* [STORED RECORDS]:
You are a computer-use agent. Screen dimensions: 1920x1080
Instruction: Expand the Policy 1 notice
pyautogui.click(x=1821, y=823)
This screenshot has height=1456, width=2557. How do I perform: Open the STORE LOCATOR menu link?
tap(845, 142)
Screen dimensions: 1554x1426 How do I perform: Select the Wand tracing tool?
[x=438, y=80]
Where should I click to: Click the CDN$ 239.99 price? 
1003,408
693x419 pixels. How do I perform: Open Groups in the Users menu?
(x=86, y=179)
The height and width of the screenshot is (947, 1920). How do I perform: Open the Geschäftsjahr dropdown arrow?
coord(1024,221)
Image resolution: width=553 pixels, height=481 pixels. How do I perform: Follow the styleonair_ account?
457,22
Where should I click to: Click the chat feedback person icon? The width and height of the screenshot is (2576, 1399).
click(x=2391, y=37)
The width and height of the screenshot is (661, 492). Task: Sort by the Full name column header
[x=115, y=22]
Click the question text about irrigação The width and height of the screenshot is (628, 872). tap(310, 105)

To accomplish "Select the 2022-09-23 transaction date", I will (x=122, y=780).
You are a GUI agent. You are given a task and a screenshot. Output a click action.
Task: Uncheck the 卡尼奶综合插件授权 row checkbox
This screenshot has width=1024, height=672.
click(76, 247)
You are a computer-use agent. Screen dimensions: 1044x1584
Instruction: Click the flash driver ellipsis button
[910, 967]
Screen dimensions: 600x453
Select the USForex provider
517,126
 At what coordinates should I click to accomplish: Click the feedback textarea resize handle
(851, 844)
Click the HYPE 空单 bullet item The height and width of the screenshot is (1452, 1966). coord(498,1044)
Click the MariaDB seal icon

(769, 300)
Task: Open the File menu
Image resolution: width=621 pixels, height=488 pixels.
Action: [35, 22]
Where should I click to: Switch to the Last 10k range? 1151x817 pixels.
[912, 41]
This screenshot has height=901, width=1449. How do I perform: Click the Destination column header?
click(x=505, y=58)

* [EXERCISE OBJECTIVE]: Please rewrite the listing above, putting "What should I do to" in place of every "How do I perform" and leaving everything else as it is.

* [WRITTEN SOLUTION]:
You are a computer-use agent. Screen dimensions: 1920x1080
Instruction: Expand the Policy 1 notice
pyautogui.click(x=1821, y=823)
This screenshot has height=1456, width=2557. What should I do to: Open the STORE LOCATOR menu link?
tap(845, 142)
Screen dimensions: 1554x1426 What should I do to: Select the Wand tracing tool?
[x=438, y=80]
Where should I click to: Click the CDN$ 239.99 price? 
1003,408
693x419 pixels. What should I do to: Open Groups in the Users menu?
(x=86, y=179)
The height and width of the screenshot is (947, 1920). What should I do to: Open the Geschäftsjahr dropdown arrow?
coord(1024,221)
Image resolution: width=553 pixels, height=481 pixels. What should I do to: Follow the styleonair_ account?
457,22
Where should I click to: Click the chat feedback person icon? The width and height of the screenshot is (2576, 1399).
click(x=2391, y=37)
The width and height of the screenshot is (661, 492). Task: Sort by the Full name column header
[x=115, y=22]
Click the question text about irrigação The width and height of the screenshot is (628, 872). tap(310, 105)

To accomplish "Select the 2022-09-23 transaction date", I will (x=122, y=780).
You are a GUI agent. You are given a task and a screenshot. Output a click action.
Task: Uncheck the 卡尼奶综合插件授权 row checkbox
This screenshot has width=1024, height=672.
click(76, 247)
You are a computer-use agent. Screen dimensions: 1044x1584
Instruction: Click the flash driver ellipsis button
[910, 967]
Screen dimensions: 600x453
Select the USForex provider
517,126
 At what coordinates should I click to accomplish: Click the feedback textarea resize handle
(851, 844)
Click the HYPE 空单 bullet item The height and width of the screenshot is (1452, 1966). coord(498,1044)
Click the MariaDB seal icon

(769, 300)
Task: Open the File menu
Image resolution: width=621 pixels, height=488 pixels.
Action: [35, 22]
Where should I click to: Switch to the Last 10k range? 1151x817 pixels.
[912, 41]
This screenshot has height=901, width=1449. What should I do to: Click the Destination column header?
click(x=505, y=58)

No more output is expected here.